Beginning with the line that contains "The width and height of the screenshot is (500, 394).", copy each remaining line of the data below exactly.

** Record excerpts follows **

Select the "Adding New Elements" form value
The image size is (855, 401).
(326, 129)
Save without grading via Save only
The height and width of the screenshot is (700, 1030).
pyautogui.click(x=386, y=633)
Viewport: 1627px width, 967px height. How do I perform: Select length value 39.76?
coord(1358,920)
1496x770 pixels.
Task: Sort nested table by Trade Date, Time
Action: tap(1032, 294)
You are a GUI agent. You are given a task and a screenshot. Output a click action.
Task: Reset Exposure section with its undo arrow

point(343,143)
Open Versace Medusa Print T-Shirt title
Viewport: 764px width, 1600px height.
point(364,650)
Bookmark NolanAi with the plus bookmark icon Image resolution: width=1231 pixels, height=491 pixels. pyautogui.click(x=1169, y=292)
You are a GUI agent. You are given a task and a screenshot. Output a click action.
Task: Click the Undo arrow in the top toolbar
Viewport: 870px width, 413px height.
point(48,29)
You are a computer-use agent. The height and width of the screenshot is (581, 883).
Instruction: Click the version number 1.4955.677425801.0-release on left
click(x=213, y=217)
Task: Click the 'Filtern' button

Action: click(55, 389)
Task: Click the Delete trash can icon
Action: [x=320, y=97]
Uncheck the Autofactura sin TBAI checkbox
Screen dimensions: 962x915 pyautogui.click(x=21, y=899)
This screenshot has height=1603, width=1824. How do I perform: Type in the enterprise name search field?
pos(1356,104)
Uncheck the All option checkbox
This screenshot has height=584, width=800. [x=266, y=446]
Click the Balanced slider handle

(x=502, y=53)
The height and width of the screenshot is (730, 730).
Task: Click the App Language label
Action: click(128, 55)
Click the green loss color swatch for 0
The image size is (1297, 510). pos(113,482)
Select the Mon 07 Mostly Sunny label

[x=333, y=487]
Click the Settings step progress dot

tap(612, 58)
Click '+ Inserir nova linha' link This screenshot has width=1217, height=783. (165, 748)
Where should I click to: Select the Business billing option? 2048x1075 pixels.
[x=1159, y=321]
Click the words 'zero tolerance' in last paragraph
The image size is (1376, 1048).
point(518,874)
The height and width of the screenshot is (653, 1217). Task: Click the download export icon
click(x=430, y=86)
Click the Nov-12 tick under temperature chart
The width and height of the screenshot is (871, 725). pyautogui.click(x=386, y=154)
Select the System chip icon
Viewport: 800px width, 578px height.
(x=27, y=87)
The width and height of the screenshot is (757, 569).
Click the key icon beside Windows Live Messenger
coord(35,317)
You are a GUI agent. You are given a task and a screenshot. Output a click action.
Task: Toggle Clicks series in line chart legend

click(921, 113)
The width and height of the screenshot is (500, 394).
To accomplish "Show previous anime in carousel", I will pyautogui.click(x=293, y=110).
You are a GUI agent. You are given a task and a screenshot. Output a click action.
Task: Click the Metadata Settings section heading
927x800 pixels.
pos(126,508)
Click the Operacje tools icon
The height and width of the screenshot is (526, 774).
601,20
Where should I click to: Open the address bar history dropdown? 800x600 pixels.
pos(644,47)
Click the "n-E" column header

** End of Record excerpts **

*Final answer:*
The width and height of the screenshot is (500, 394).
To accomplish "Show previous anime in carousel", I will pyautogui.click(x=293, y=110).
You are a GUI agent. You are given a task and a screenshot. Output a click action.
Task: Click the Metadata Settings section heading
927x800 pixels.
pos(126,508)
Click the Operacje tools icon
The height and width of the screenshot is (526, 774).
601,20
Where should I click to: Open the address bar history dropdown? 800x600 pixels.
pos(644,47)
Click the "n-E" column header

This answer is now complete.